## Aim of the exercise
Each line of the listing that includes the string "computer" needs to be located and copied.

## Input material
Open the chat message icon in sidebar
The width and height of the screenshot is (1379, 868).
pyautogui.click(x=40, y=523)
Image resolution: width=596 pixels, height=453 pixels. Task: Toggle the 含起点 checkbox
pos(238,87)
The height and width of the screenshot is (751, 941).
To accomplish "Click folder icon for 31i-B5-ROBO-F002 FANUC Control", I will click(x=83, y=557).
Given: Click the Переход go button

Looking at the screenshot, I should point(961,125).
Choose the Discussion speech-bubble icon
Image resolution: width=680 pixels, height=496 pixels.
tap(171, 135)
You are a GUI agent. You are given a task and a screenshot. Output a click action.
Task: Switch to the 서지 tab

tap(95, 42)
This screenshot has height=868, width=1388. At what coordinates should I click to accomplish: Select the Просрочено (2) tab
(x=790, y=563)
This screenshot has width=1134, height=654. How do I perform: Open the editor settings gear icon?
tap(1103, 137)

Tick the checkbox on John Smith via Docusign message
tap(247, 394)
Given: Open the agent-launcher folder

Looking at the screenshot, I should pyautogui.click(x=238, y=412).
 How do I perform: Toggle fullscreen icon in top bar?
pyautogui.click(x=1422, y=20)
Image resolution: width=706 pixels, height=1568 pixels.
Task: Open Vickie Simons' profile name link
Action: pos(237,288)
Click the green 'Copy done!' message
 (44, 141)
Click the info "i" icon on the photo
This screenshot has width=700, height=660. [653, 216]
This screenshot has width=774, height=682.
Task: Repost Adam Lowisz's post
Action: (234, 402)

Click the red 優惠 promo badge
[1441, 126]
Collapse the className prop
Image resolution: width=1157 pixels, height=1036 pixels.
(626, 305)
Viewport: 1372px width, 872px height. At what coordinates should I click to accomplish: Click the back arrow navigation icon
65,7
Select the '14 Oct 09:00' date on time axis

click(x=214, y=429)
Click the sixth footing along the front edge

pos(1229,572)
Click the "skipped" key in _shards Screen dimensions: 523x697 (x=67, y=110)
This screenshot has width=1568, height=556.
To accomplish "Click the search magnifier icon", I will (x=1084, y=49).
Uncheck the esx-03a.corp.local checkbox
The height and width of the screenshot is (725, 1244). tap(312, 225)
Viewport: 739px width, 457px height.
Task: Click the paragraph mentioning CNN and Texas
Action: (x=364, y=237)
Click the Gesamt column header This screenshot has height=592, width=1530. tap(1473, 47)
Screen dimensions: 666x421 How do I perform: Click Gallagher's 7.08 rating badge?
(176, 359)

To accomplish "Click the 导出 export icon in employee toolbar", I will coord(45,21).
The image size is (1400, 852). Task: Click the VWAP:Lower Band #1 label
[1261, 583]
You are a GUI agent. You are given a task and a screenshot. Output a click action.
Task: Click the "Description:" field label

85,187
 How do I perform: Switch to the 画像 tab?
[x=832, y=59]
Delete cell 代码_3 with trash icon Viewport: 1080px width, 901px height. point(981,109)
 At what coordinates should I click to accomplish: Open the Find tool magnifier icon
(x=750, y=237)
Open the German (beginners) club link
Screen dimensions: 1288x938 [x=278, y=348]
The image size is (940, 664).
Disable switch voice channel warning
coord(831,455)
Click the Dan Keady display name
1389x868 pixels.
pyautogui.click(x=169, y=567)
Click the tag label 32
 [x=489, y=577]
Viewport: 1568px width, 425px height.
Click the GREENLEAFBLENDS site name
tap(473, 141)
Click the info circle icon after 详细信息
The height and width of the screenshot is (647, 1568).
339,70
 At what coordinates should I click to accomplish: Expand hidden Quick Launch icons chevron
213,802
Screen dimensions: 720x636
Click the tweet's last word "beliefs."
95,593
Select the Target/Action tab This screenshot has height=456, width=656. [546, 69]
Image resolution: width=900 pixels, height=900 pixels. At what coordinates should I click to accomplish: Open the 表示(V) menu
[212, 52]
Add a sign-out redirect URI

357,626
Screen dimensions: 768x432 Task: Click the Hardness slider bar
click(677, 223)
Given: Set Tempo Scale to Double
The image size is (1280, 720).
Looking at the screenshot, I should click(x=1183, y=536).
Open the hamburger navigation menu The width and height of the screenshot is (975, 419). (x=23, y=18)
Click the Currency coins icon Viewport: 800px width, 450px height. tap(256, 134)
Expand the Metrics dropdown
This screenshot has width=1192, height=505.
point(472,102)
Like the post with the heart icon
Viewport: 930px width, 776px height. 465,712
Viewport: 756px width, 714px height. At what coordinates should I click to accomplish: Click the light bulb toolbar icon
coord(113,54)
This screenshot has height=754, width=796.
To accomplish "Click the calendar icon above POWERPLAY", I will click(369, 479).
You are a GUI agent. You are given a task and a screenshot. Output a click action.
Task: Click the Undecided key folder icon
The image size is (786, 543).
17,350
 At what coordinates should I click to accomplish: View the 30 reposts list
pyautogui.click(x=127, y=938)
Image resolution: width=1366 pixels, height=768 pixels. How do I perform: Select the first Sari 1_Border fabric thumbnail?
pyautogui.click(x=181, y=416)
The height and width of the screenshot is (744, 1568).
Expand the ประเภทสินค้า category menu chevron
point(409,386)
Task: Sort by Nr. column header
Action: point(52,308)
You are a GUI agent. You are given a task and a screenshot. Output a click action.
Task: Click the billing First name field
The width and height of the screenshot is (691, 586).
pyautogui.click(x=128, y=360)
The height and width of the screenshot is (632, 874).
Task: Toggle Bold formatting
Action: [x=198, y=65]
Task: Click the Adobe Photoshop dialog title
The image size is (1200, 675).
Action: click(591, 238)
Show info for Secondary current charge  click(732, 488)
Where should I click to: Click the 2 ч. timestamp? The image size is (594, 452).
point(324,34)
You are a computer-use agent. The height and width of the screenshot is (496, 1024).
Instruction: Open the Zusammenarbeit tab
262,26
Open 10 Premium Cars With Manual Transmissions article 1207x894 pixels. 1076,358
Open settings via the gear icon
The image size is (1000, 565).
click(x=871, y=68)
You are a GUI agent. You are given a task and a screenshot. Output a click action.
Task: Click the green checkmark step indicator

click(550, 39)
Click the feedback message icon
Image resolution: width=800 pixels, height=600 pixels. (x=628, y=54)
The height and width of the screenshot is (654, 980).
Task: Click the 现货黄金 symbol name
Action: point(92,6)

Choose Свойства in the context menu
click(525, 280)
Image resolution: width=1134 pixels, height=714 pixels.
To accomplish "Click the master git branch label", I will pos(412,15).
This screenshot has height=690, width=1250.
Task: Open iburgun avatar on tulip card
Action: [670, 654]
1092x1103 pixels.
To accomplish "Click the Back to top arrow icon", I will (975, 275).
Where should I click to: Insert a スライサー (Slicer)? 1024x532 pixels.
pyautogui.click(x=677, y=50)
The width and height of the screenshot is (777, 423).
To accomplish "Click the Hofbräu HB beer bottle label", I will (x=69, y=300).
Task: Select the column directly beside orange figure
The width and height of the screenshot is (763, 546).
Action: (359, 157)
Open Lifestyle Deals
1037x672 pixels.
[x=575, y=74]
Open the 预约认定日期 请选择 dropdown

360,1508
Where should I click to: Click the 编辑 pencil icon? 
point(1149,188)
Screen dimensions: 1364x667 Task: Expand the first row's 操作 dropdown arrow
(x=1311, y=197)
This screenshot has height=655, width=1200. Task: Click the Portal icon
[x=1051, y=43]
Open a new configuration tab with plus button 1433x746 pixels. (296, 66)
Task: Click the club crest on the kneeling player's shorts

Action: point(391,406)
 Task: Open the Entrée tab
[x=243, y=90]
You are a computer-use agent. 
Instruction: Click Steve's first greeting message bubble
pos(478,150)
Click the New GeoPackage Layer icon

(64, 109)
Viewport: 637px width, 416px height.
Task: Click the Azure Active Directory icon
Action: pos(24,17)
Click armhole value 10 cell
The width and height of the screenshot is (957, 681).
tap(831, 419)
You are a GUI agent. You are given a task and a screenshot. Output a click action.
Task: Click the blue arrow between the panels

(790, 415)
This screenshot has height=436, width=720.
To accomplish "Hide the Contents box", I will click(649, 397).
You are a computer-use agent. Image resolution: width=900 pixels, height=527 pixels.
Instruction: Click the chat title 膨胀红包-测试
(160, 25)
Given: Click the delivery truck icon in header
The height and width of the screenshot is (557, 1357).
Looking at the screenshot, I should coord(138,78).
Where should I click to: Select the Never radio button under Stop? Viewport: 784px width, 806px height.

## Reply to the task
You are a computer-use agent. The height and width of the screenshot is (496, 1024).
You are a computer-use agent. 
You are a computer-use agent. Image resolution: width=900 pixels, height=527 pixels.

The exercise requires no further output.